WORK INSTRUCTION:
Only the lines that contain the string "title" belong in the answer; pull them from the records.

INFORMATION SHOWN:
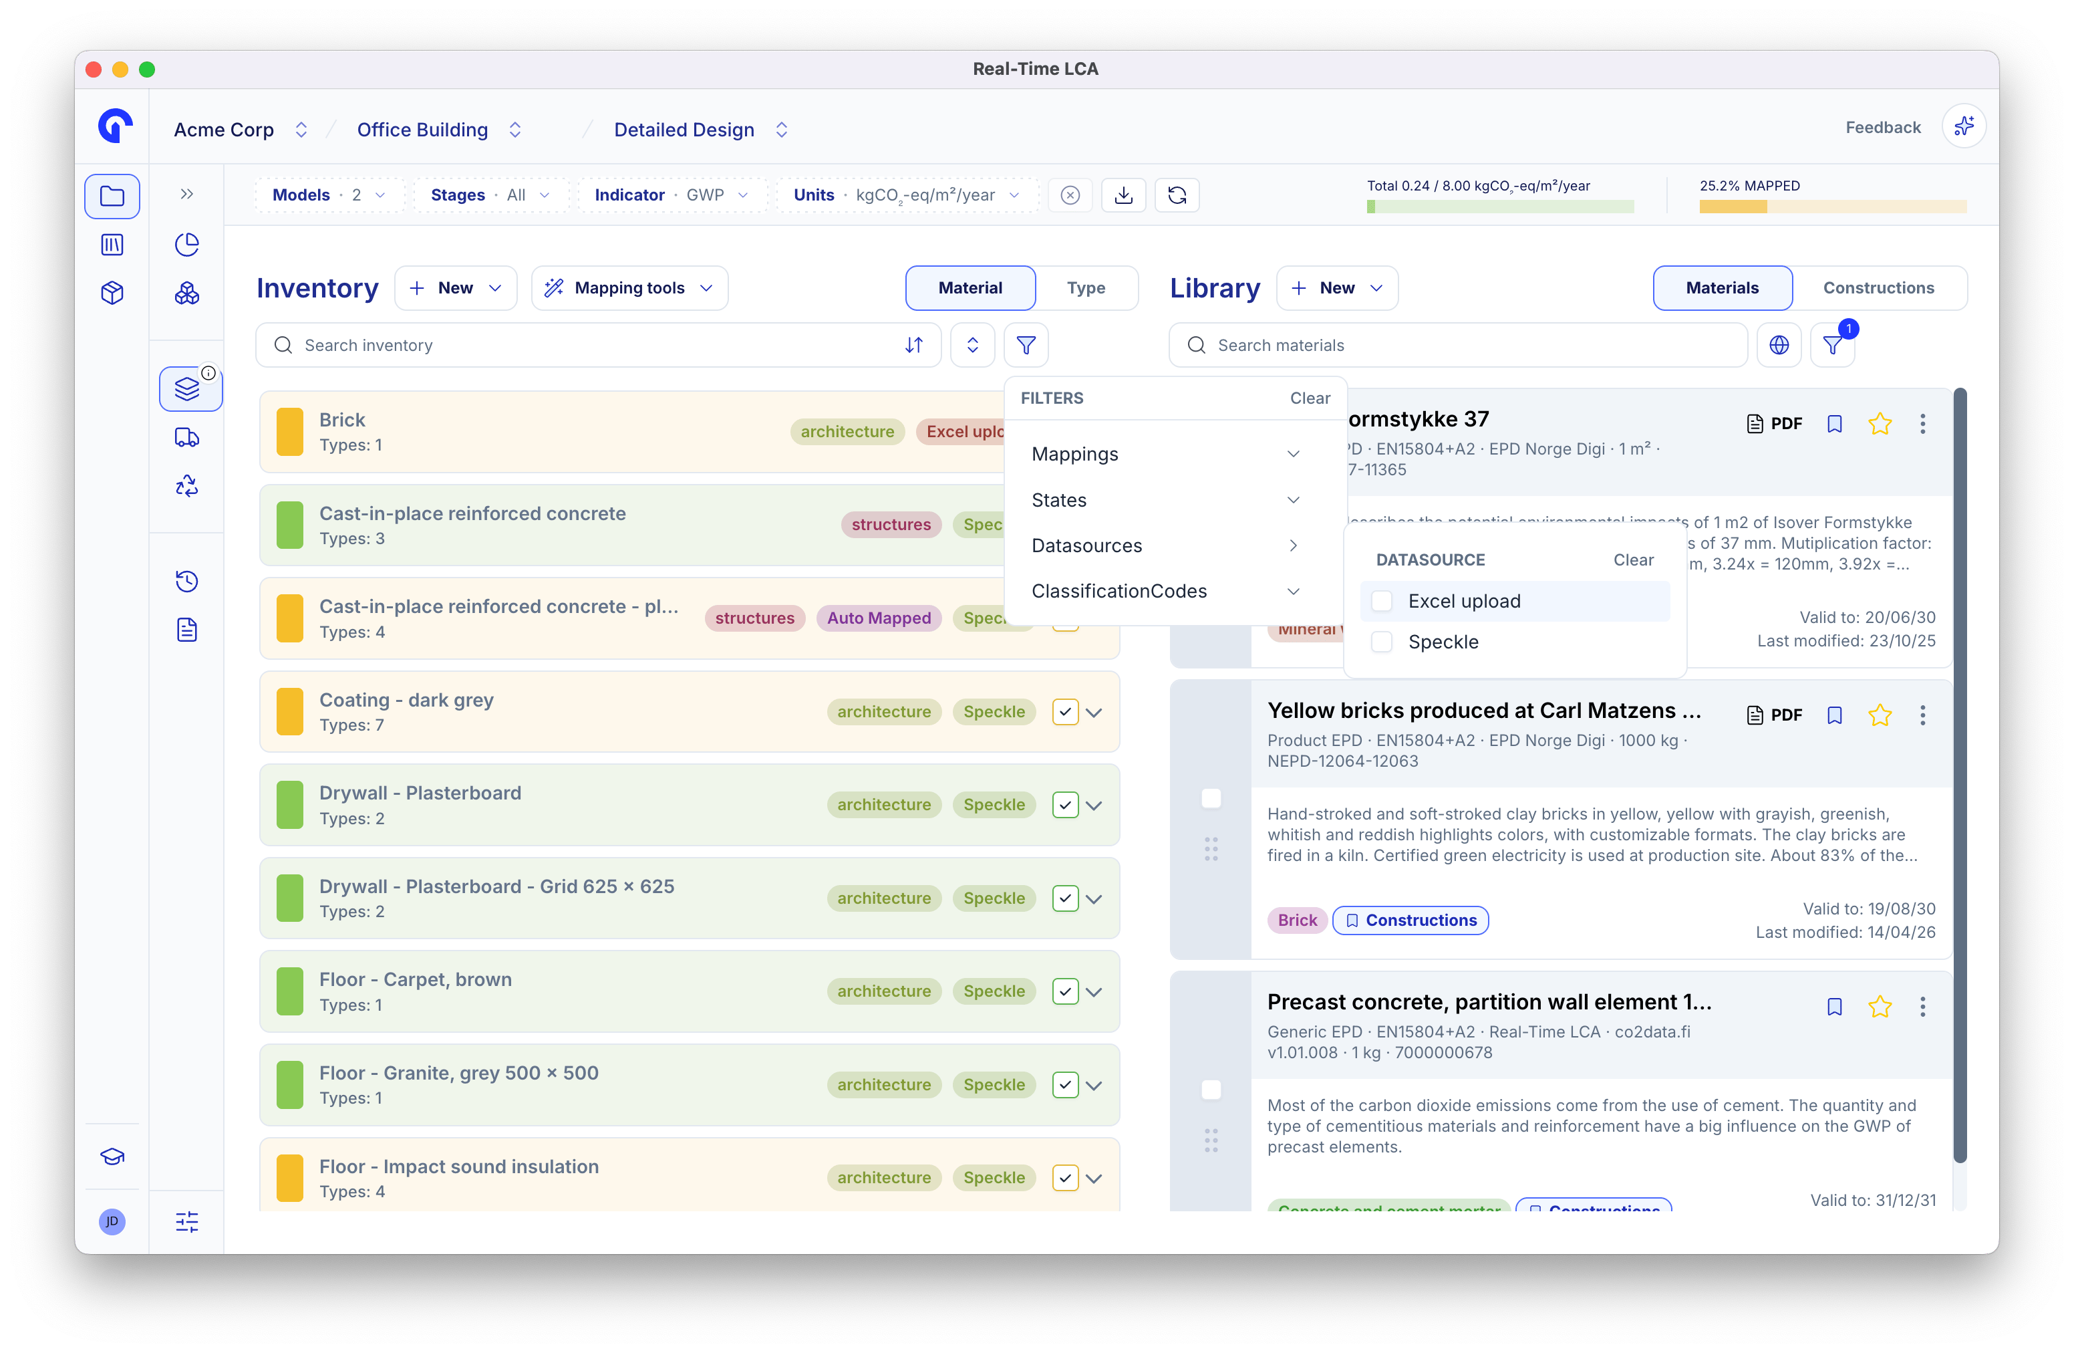Switch to the Constructions library tab

1878,288
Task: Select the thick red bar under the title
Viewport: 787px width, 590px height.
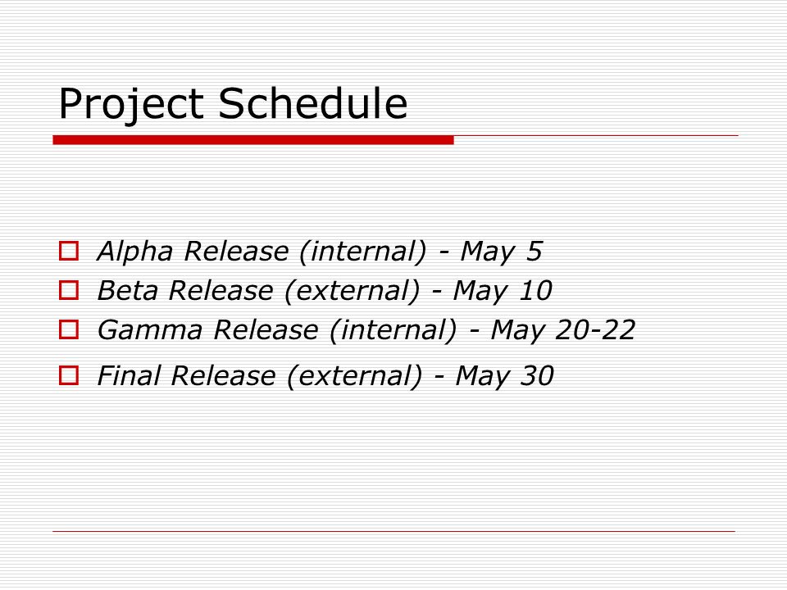Action: coord(253,140)
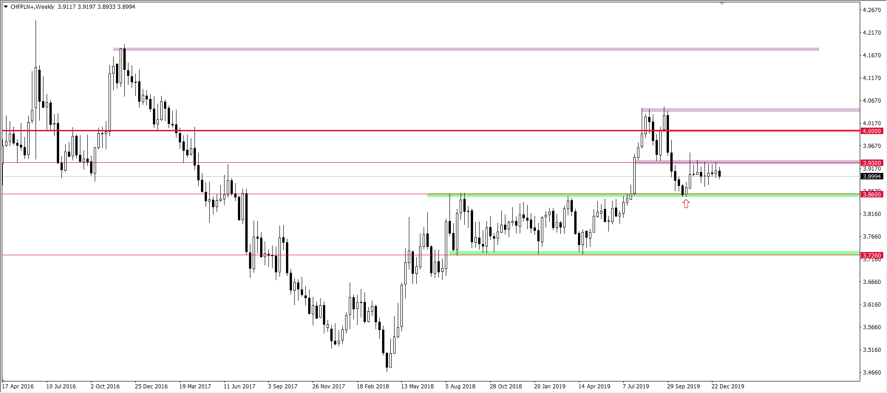Click the 4.2670 price axis label
Image resolution: width=887 pixels, height=393 pixels.
pos(872,10)
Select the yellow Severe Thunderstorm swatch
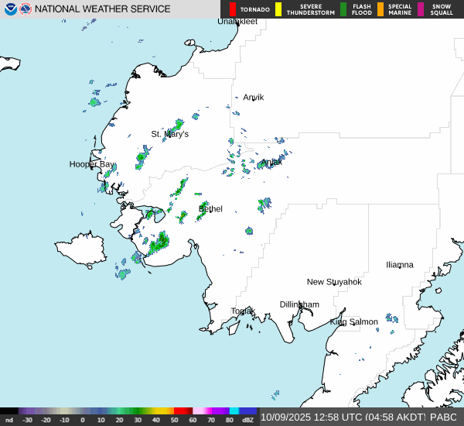This screenshot has width=464, height=426. click(x=278, y=9)
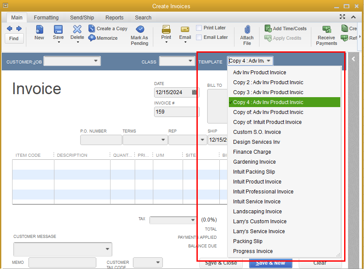Viewport: 364px width, 269px height.
Task: Click the Email envelope icon
Action: (x=185, y=29)
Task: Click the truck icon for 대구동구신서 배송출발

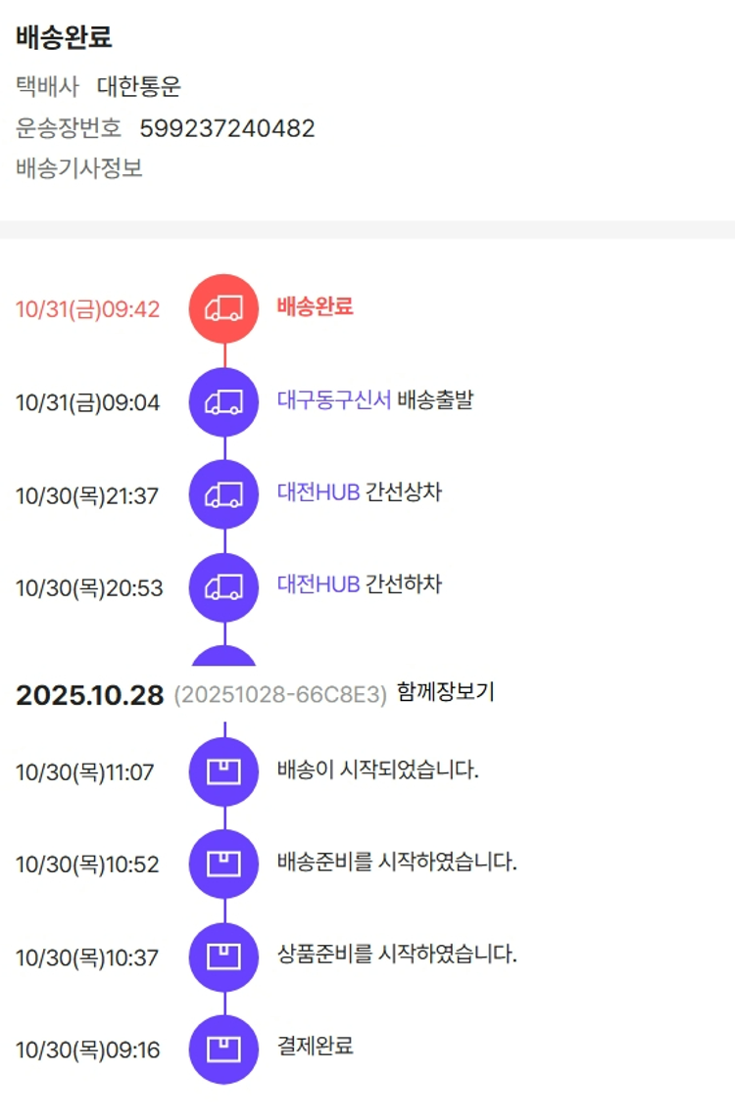Action: (223, 401)
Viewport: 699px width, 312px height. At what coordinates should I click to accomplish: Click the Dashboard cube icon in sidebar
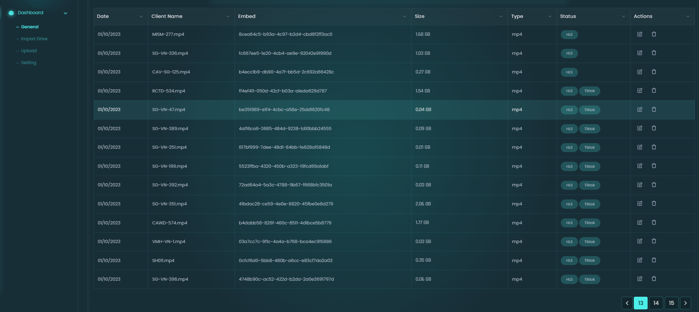pyautogui.click(x=11, y=13)
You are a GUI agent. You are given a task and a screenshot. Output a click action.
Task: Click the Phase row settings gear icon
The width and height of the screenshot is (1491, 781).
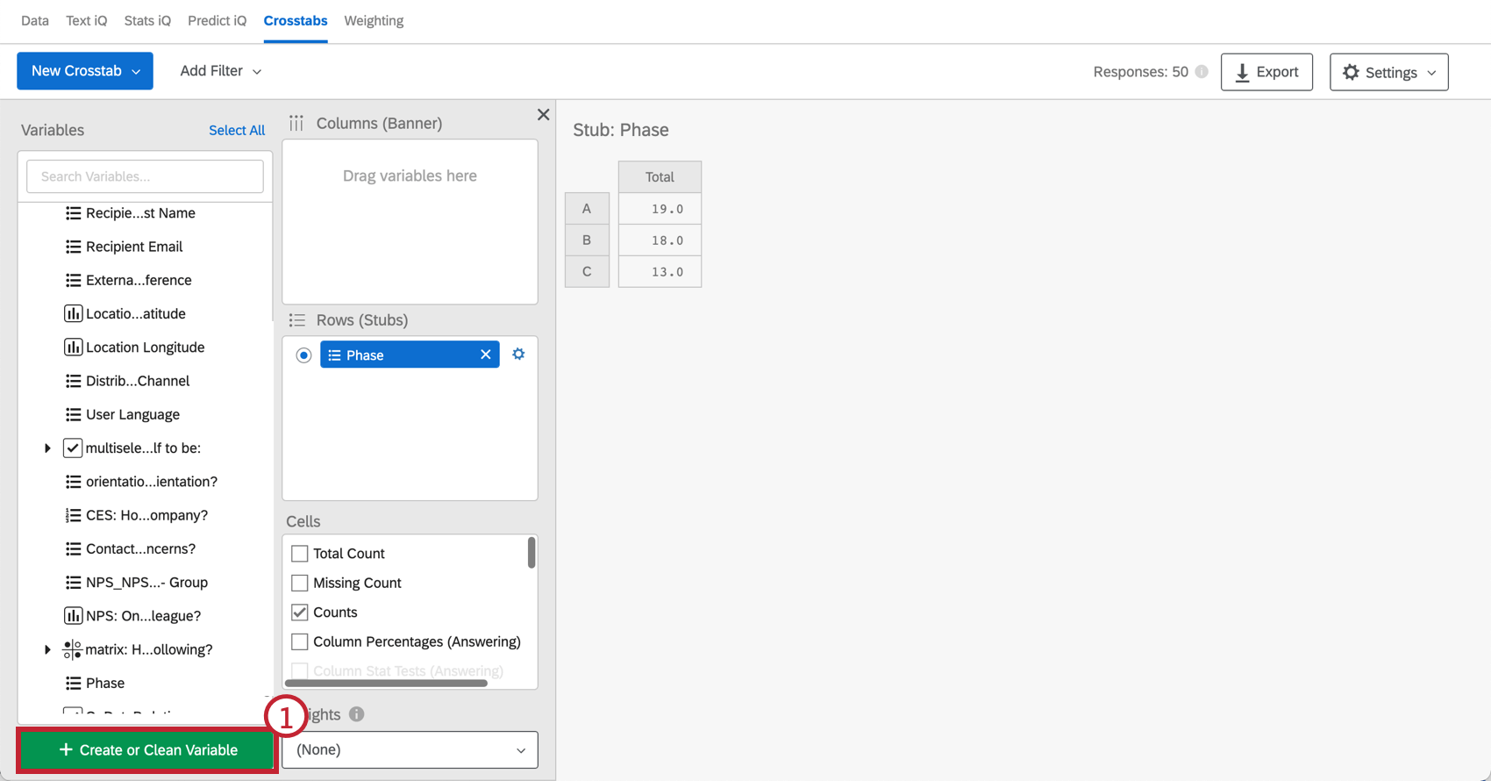518,355
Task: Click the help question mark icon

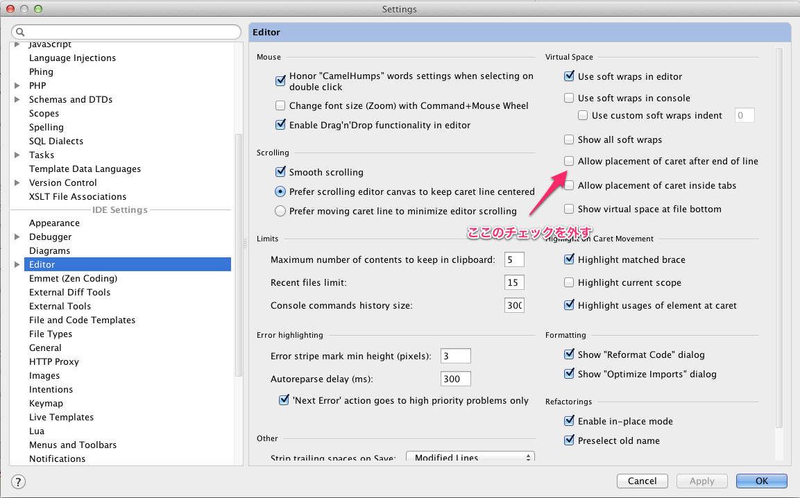Action: (19, 481)
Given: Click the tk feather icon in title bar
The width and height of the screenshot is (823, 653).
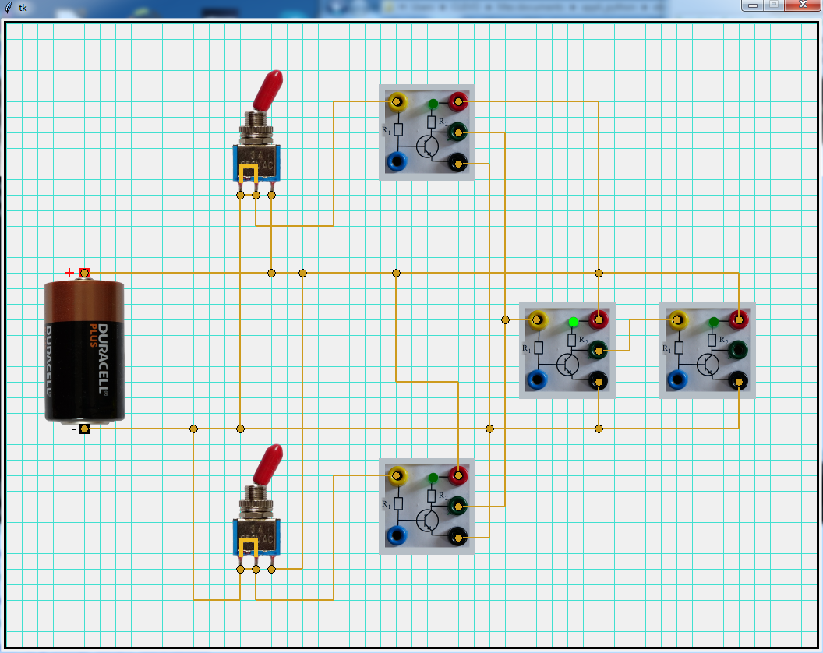Looking at the screenshot, I should click(9, 6).
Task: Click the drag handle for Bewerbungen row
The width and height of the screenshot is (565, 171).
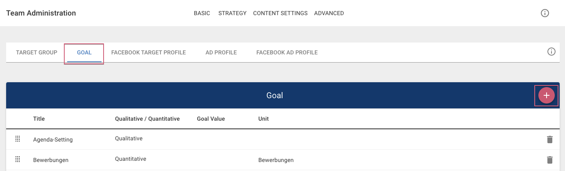Action: [18, 159]
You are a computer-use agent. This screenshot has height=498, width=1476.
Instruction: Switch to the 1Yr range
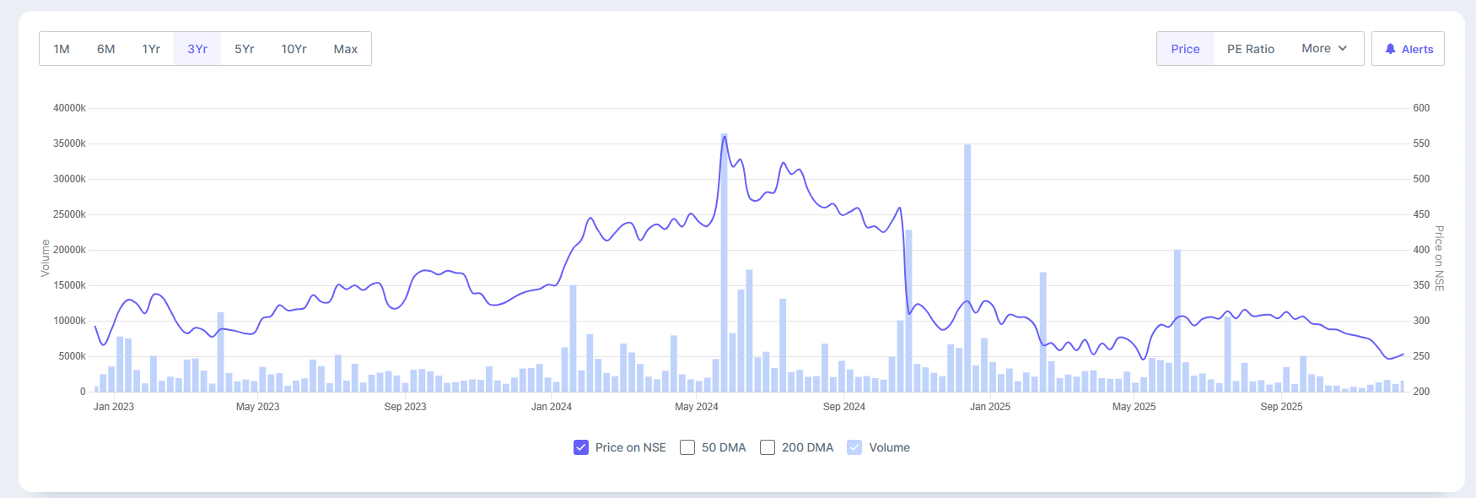[151, 49]
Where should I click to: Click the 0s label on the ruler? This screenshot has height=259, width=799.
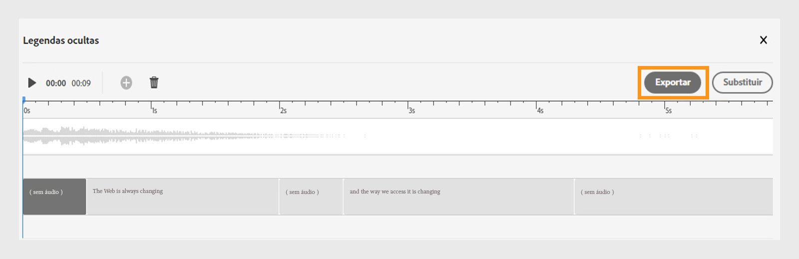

OUTPUT FOR THIS TASK:
Task: Select the thick red bar under the title
Given: Click the tk feather icon in title bar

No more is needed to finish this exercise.